Para que su tentación tenga acogida busca hacerte desconfiar de Dios y de la bondad de su Plan para contigo, pues mientras te aferres a la palabra y consejo divino tal como lo hizo el Señor Jesús en el desierto, no podrá vencerte. ¡Cuántas veces el Demonio te sugiere que Dios en realidad no quiere tu bien (ver Gén 3, 2-5), que es un egoísta, que no te escucha, que seguir su Plan es renunciar a tu propia felicidad, condenarte a una vida oscura, triste e infeliz! Y una vez que siembra en ti esa desconfianza en Dios y en sus amorosos designios para contigo, él mismo se presenta como aquel que es digno de ser creído, y su tentación como “la verdad” que conduce a tu felicidad, a tu realización, a tu vida plena: “¡serás como dios!”
Conscientes de la existencia y acción del Demonio en nuestras vidas lo primero que debemos hacer es estar vigilantes, alertas, atentos, para no dejarnos sorprender por el enemigo, por sus seducciones disfrazadas de miles de formas bellas para atrapar a los incautos. Como dice San Pablo, Satanás incluso se disfraza de «ángel de la luz» (2 Cor 11, 2).

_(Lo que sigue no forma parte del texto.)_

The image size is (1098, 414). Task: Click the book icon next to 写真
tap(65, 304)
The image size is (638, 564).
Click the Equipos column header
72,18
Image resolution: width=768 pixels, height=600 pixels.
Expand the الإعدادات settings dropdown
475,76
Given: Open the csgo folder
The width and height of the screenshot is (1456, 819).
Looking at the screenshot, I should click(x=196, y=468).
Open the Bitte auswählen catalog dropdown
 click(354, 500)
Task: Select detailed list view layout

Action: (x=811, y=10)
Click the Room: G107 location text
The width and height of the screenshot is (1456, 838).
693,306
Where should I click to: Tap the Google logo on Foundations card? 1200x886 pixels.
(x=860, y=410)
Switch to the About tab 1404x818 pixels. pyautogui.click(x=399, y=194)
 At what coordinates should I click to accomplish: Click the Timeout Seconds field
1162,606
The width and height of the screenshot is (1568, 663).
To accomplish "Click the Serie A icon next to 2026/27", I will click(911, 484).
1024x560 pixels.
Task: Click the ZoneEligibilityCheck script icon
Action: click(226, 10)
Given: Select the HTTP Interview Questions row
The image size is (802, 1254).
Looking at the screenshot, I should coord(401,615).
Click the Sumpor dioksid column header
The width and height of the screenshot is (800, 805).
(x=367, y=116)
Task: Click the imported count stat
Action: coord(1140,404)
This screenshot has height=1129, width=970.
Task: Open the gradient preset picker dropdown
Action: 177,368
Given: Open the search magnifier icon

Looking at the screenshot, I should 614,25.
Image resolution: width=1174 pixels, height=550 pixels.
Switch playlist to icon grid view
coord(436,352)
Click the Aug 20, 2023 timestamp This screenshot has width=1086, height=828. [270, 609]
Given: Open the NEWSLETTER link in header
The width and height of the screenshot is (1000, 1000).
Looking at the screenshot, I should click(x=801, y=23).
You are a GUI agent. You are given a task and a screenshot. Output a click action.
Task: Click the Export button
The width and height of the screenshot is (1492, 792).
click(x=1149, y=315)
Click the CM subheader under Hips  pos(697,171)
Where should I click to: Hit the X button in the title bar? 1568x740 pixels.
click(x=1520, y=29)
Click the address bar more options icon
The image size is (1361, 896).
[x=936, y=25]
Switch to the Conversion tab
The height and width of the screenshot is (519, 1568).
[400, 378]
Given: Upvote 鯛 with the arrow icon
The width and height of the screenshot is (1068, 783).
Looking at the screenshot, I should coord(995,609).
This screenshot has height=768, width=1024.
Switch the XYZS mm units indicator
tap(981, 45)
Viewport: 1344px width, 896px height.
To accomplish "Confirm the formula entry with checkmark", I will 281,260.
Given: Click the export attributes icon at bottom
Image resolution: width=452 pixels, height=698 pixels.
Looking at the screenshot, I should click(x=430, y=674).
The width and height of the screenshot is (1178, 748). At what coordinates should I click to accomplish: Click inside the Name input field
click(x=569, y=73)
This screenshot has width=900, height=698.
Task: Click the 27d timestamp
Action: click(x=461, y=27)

No que todo sea tentación en la vida diaria, pero hay sugestiones, pensamientos, ideas, propuestas abiertas o encubiertas que sí lo son. Por eso es importante adquirir el hábito del “discernimiento de espíritus”. Se trata de un ejercicio espiritual muy antiguo. Ya San Juan recomendaba a los primeros cristianos: «Queridos, no os fiéis de cualquier espíritu, sino examinad si los espíritus vienen de Dios» (1 Jn 4, 1). De eso se trata: de no creerme y hacer lo primero que se me viene a la mente, sino de examinarlo a la luz del Evangelio: esto que pienso, esto que viene a mi mente, ¿viene de Dios, o no? El criterio para discernir es muy sencillo: si me lleva a Dios y a permanecer en comunión con Él, viene de Dios. Entonces debo obrar en ese sentido. Pero si veo que eso no me va a acercar a Dios sino que me va a apartar de Él, no viene de Dios (puede venir del demonio mismo, o del mundo, o de mi propia inclinación al pecado). En ese caso, debo rechazarlo con toda firmeza.
Cuando habiendo examinado una sugerencia advierto que es una tentación, debo aplicar esta regla del buen combate: “Con la tentación no se dialoga”. Es decir, no acojas la idea, no le des vueltas y vueltas en la mente. Quien consiente “dialogar” con la tentación en su mente, es muy probable que pierda la batalla. Entre el diálogo con la tentación y la caída hay una mínima distancia. Por ello, como nos enseña el Señor en el desierto, a la tentación se la vence con un rotundo ¡No!, oponiéndole un “criterio evangélico”, una enseñanza divina. Supuesta la gracia o fuerza divina, que Dios derrama abundantemente en nuestros corazones y sin la cual nada podemos, en cada uno está el vencer la tentación. Como dice Santiago: «resistid al Diablo y él huirá de vosotros. Acercaos a Dios y él se acercará a vosotros» (Stgo 4, 7-8).